4) iap_product_details() gives an “id” key, not a “product” one anymore. (Please note that this currently needs to be fixed in the manual before the next 1.4 release.)

5) Note also that the consume event doesn’t always return a “consumed” key if the consume was successful, depending on the store. You should check for its absence or that it is true, and not fail any consume code if it is missing.
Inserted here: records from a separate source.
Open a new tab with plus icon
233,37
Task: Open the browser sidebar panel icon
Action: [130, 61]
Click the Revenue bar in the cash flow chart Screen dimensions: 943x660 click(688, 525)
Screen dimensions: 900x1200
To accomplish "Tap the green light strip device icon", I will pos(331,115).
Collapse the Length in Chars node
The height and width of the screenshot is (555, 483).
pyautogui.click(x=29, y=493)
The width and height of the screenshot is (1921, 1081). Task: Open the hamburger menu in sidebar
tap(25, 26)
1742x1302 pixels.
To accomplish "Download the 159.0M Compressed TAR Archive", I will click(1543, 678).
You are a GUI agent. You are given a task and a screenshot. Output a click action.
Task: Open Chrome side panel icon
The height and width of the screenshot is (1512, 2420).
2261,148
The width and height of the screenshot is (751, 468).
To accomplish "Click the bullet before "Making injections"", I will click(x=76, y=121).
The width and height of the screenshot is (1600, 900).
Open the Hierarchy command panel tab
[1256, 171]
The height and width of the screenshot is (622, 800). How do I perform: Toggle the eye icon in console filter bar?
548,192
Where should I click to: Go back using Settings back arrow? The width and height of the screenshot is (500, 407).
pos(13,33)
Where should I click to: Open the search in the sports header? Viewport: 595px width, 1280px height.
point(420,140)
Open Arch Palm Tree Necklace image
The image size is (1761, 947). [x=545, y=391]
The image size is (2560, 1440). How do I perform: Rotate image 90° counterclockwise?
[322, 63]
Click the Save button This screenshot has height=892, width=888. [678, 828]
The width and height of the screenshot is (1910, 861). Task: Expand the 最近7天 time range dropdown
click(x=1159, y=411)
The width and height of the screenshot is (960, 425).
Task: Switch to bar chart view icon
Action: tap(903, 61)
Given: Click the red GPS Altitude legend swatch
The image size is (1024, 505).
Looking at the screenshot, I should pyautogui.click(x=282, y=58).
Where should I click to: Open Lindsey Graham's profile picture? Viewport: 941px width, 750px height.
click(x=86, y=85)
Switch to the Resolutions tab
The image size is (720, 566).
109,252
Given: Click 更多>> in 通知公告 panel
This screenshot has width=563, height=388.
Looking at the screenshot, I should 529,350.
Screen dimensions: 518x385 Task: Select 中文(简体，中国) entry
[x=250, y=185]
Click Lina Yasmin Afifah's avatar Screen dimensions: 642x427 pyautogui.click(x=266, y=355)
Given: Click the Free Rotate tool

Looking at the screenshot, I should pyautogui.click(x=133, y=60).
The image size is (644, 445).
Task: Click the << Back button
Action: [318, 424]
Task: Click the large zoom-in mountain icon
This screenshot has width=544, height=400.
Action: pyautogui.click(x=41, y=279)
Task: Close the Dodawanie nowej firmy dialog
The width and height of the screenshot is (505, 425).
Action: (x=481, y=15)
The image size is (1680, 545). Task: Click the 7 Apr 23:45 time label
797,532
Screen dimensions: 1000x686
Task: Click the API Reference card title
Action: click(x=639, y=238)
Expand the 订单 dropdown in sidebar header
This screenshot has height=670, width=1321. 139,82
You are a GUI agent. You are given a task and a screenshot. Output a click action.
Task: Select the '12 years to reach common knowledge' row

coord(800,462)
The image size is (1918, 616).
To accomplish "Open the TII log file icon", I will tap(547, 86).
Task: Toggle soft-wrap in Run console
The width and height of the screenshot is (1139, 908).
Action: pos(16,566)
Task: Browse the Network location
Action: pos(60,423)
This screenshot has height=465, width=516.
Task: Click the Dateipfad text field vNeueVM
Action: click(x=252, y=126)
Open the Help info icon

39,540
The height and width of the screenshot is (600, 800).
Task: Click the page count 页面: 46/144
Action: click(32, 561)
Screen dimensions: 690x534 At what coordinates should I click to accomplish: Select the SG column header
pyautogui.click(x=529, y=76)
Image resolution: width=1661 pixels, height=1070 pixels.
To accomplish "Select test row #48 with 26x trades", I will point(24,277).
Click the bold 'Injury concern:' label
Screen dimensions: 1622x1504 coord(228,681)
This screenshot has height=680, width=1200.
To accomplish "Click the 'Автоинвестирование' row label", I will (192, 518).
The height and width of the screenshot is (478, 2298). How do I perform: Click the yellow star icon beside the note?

6) If you want debug info or to do some custom code in response to Consume events you will require iap_purchase_details() for generating your map to base your code off, not iap_product_details() as you might expect.

 

 

Getting Confirmation On IAP Status

Finally, if you want to confirm whether IAPs are working or if your code has an issue, consider downloading QuadBreak on your chosen store and ensuring it behaves the same, as this is our QA department’s own test project for IAPs.

You can also see the table here for a list of results when testing certain Studio releases (the last-checked release will always be named at the top). This page is updated when a new version of QuadBreak ships and/or when a major version of Studio is released – especially one which has a change which might impact on IAPs.

 

Conclusion

Hopefully, with this blog you’ve gained a good understanding of what IAPs can bring to your game or app, an overview of how IAPs work, and also some important points you must remember to implement in your system. You’ve also got some great links to more detailed information and sample code you can add into your project. Happy developing!